-- RECORDS PROVIDED follows --

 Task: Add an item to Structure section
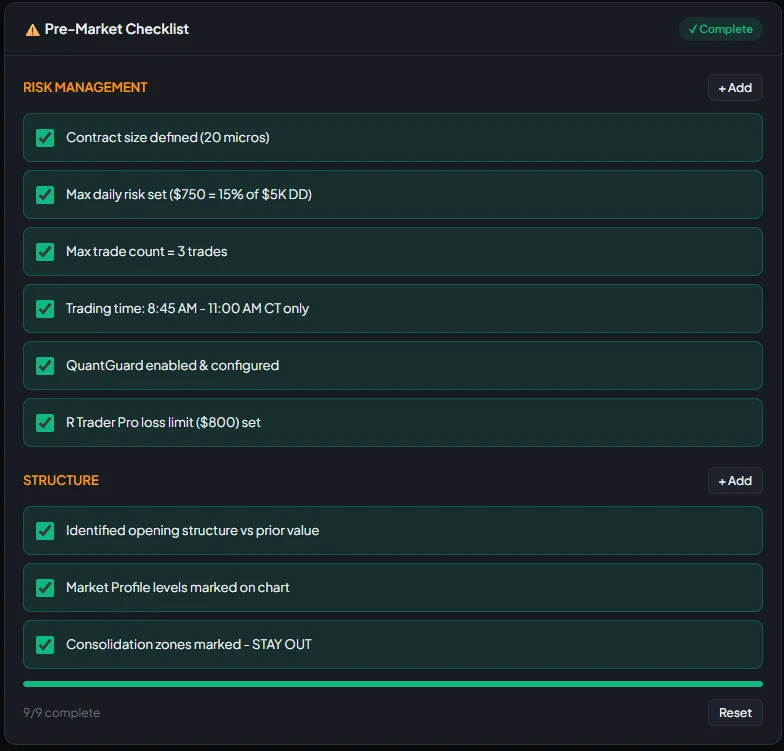735,481
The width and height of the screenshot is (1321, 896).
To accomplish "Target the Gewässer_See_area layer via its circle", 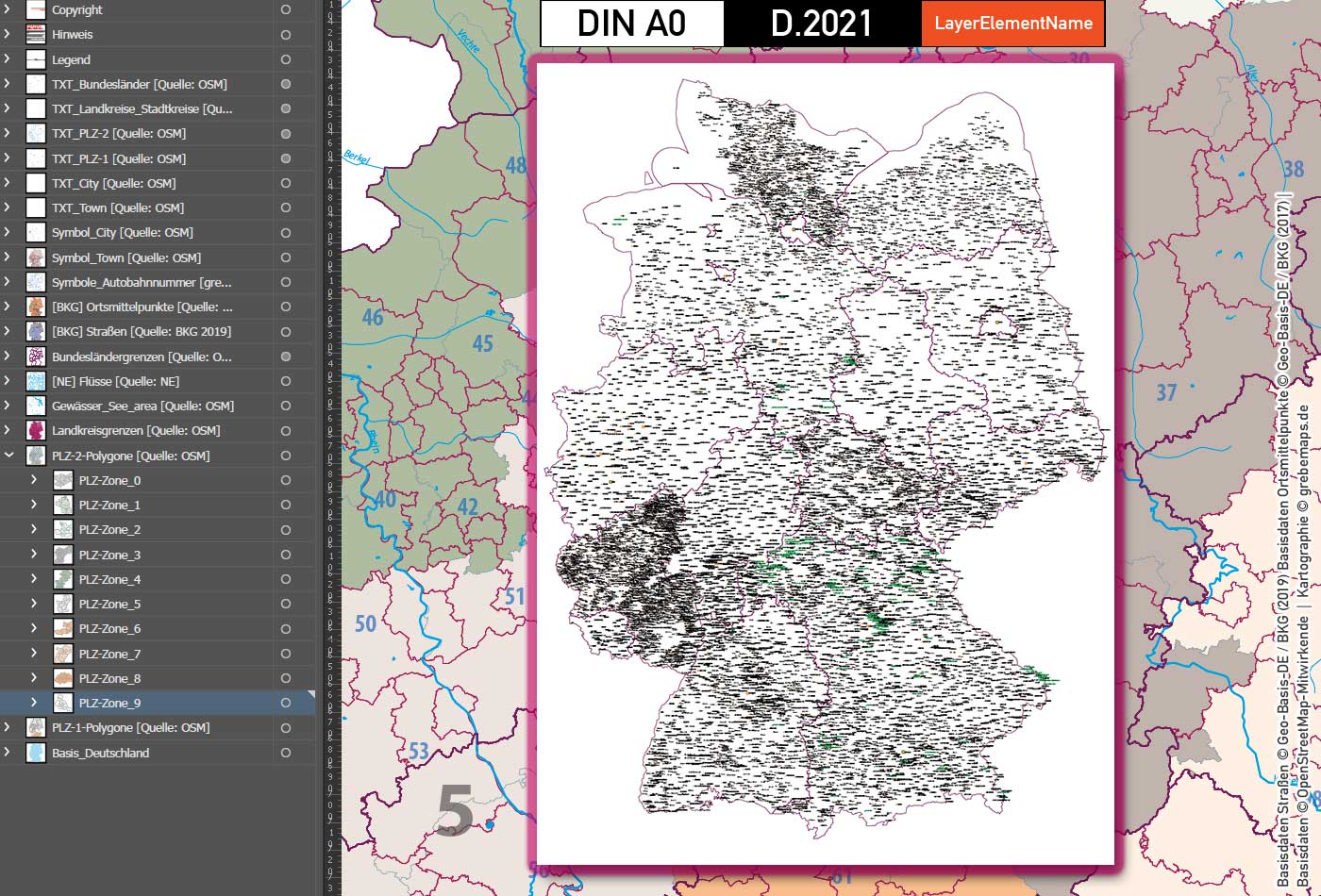I will tap(284, 406).
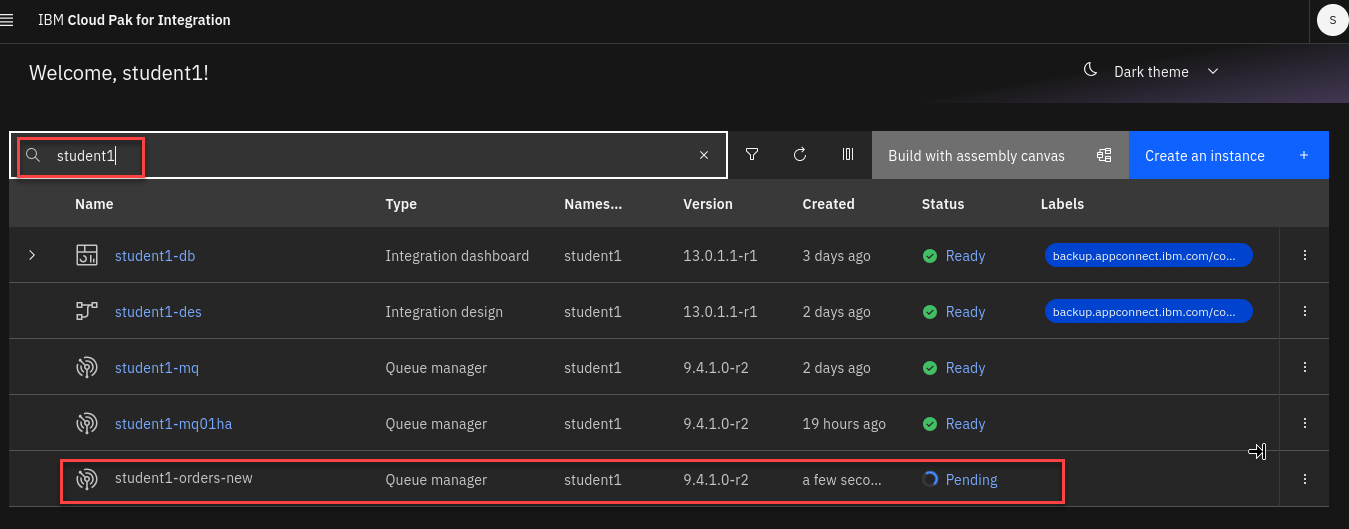Image resolution: width=1349 pixels, height=529 pixels.
Task: Open the student1-mq01ha queue manager
Action: (x=173, y=424)
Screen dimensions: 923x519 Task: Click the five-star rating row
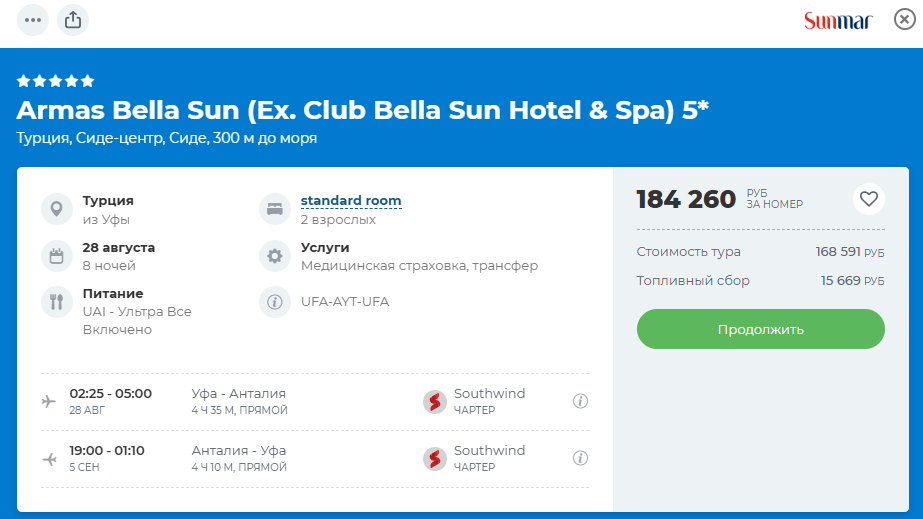(56, 81)
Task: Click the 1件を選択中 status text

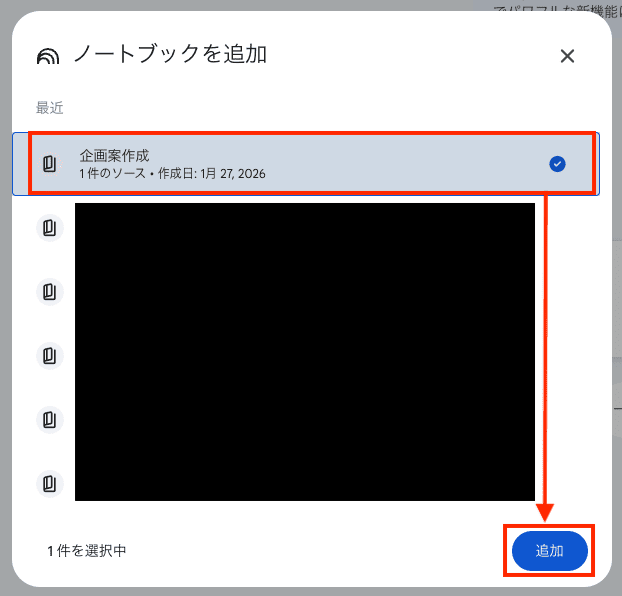Action: coord(87,551)
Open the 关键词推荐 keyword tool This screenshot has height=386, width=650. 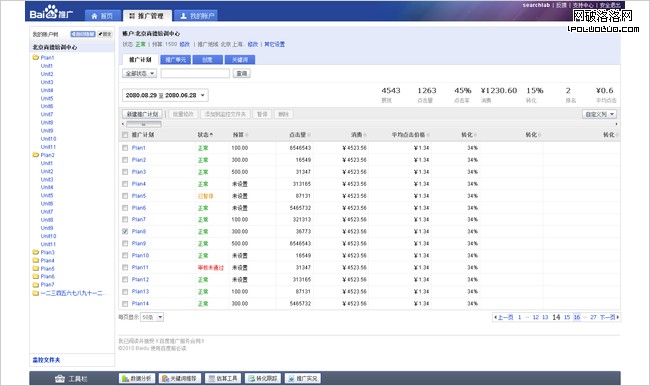(179, 378)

-- RECORDS PROVIDED concluded --

» DESCRIPTION OF THE TASK
The lines needed run from the first line of the records through the line containing "The width and", both included. Restate them word for word, without pictures.

» RESULT FOR THIS EXERCISE
 Task: Add an item to Structure section
735,481
The width and height of the screenshot is (1321, 896).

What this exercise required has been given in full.